┏━━

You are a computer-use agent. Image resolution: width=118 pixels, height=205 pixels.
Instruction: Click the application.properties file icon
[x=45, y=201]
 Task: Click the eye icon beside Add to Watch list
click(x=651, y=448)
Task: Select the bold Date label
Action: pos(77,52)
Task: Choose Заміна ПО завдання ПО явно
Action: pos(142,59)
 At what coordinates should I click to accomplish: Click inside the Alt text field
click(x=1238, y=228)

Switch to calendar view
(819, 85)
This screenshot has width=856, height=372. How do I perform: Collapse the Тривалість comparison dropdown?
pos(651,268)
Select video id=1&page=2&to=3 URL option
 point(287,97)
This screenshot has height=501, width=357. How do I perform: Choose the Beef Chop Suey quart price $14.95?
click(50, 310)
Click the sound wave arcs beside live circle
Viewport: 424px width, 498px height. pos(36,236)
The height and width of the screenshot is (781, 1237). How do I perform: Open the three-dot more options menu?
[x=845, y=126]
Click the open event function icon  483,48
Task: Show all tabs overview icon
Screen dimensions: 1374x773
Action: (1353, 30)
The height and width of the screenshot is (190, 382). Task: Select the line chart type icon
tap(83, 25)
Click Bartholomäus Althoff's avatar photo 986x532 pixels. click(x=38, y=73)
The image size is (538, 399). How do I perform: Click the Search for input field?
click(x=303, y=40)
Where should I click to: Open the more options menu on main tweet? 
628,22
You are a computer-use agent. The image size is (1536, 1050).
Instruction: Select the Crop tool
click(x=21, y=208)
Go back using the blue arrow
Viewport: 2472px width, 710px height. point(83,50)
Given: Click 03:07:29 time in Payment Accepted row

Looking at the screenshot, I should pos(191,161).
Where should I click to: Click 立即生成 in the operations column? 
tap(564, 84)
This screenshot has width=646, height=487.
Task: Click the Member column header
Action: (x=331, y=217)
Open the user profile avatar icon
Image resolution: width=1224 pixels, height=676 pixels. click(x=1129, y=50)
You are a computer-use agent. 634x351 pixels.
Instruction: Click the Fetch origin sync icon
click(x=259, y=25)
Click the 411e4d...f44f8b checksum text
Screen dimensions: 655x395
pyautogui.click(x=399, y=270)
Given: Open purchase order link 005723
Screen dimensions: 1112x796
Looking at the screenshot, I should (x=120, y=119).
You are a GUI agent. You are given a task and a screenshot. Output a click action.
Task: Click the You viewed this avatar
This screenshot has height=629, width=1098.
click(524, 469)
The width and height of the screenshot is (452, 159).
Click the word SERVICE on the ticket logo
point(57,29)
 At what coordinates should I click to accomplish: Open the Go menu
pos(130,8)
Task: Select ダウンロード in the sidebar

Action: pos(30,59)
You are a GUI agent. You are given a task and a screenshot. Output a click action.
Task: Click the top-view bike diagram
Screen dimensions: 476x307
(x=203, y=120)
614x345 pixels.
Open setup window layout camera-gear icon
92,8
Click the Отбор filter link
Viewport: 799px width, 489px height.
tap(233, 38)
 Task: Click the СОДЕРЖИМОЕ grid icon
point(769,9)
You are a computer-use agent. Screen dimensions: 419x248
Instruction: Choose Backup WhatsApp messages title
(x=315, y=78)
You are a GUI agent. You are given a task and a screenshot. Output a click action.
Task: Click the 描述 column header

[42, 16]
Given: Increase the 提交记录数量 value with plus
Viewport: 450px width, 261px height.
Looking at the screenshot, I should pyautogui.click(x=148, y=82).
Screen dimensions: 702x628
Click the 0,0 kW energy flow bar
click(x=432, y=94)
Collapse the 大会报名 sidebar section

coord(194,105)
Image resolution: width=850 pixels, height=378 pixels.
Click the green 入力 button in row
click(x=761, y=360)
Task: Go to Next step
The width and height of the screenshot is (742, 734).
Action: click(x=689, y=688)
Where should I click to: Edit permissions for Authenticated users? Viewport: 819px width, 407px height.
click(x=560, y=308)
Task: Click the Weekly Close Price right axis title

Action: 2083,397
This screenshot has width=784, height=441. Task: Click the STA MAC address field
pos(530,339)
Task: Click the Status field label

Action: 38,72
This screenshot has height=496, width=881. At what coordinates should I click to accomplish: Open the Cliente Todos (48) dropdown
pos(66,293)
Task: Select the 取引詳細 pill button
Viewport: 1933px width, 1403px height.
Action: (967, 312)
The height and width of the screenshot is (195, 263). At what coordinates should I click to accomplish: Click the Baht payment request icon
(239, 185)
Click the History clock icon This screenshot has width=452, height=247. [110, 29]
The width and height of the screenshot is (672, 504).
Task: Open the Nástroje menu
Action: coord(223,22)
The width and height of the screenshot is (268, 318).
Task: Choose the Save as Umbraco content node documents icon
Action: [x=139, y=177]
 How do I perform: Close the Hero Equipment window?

┗━━

**Aufgabenziel**
Schreibe sämtliche Datensätze oben Zeile für Zeile unverändert ab.

**Antwort zur Aufgabe**
You are a computer-use agent. Image resolution: width=118 pixels, height=205 pixels.
Instruction: Click the application.properties file icon
[x=45, y=201]
 Task: Click the eye icon beside Add to Watch list
click(x=651, y=448)
Task: Select the bold Date label
Action: pos(77,52)
Task: Choose Заміна ПО завдання ПО явно
Action: pos(142,59)
 At what coordinates should I click to accomplish: Click inside the Alt text field
click(x=1238, y=228)

Switch to calendar view
(819, 85)
This screenshot has width=856, height=372. How do I perform: Collapse the Тривалість comparison dropdown?
pos(651,268)
Select video id=1&page=2&to=3 URL option
 point(287,97)
This screenshot has height=501, width=357. How do I perform: Choose the Beef Chop Suey quart price $14.95?
click(50, 310)
Click the sound wave arcs beside live circle
Viewport: 424px width, 498px height. pos(36,236)
The height and width of the screenshot is (781, 1237). How do I perform: Open the three-dot more options menu?
[x=845, y=126]
Click the open event function icon  483,48
Task: Show all tabs overview icon
Screen dimensions: 1374x773
Action: (1353, 30)
The height and width of the screenshot is (190, 382). Task: Select the line chart type icon
tap(83, 25)
Click Bartholomäus Althoff's avatar photo 986x532 pixels. click(x=38, y=73)
The image size is (538, 399). How do I perform: Click the Search for input field?
click(x=303, y=40)
Where should I click to: Open the more options menu on main tweet? 
628,22
You are a computer-use agent. The image size is (1536, 1050).
Instruction: Select the Crop tool
click(x=21, y=208)
Go back using the blue arrow
Viewport: 2472px width, 710px height. point(83,50)
Given: Click 03:07:29 time in Payment Accepted row

Looking at the screenshot, I should pos(191,161).
Where should I click to: Click 立即生成 in the operations column? 
tap(564, 84)
This screenshot has width=646, height=487.
Task: Click the Member column header
Action: (x=331, y=217)
Open the user profile avatar icon
Image resolution: width=1224 pixels, height=676 pixels. click(x=1129, y=50)
You are a computer-use agent. 634x351 pixels.
Instruction: Click the Fetch origin sync icon
click(x=259, y=25)
Click the 411e4d...f44f8b checksum text
Screen dimensions: 655x395
pyautogui.click(x=399, y=270)
Given: Open purchase order link 005723
Screen dimensions: 1112x796
Looking at the screenshot, I should (x=120, y=119).
You are a GUI agent. You are given a task and a screenshot. Output a click action.
Task: Click the You viewed this avatar
This screenshot has height=629, width=1098.
click(524, 469)
The width and height of the screenshot is (452, 159).
Click the word SERVICE on the ticket logo
point(57,29)
 At what coordinates should I click to accomplish: Open the Go menu
pos(130,8)
Task: Select ダウンロード in the sidebar

Action: pos(30,59)
You are a GUI agent. You are given a task and a screenshot. Output a click action.
Task: Click the top-view bike diagram
Screen dimensions: 476x307
(x=203, y=120)
614x345 pixels.
Open setup window layout camera-gear icon
92,8
Click the Отбор filter link
Viewport: 799px width, 489px height.
tap(233, 38)
 Task: Click the СОДЕРЖИМОЕ grid icon
point(769,9)
You are a computer-use agent. Screen dimensions: 419x248
Instruction: Choose Backup WhatsApp messages title
(x=315, y=78)
You are a GUI agent. You are given a task and a screenshot. Output a click action.
Task: Click the 描述 column header

[42, 16]
Given: Increase the 提交记录数量 value with plus
Viewport: 450px width, 261px height.
Looking at the screenshot, I should pyautogui.click(x=148, y=82).
Screen dimensions: 702x628
Click the 0,0 kW energy flow bar
click(x=432, y=94)
Collapse the 大会报名 sidebar section

coord(194,105)
Image resolution: width=850 pixels, height=378 pixels.
Click the green 入力 button in row
click(x=761, y=360)
Task: Go to Next step
The width and height of the screenshot is (742, 734).
Action: click(x=689, y=688)
Where should I click to: Edit permissions for Authenticated users? Viewport: 819px width, 407px height.
click(x=560, y=308)
Task: Click the Weekly Close Price right axis title

Action: 2083,397
This screenshot has width=784, height=441. Task: Click the STA MAC address field
pos(530,339)
Task: Click the Status field label

Action: 38,72
This screenshot has height=496, width=881. At what coordinates should I click to accomplish: Open the Cliente Todos (48) dropdown
pos(66,293)
Task: Select the 取引詳細 pill button
Viewport: 1933px width, 1403px height.
Action: (967, 312)
The height and width of the screenshot is (195, 263). At what coordinates should I click to accomplish: Click the Baht payment request icon
(239, 185)
Click the History clock icon This screenshot has width=452, height=247. [110, 29]
The width and height of the screenshot is (672, 504).
Task: Open the Nástroje menu
Action: coord(223,22)
The width and height of the screenshot is (268, 318).
Task: Choose the Save as Umbraco content node documents icon
Action: [x=139, y=177]
 How do I perform: Close the Hero Equipment window?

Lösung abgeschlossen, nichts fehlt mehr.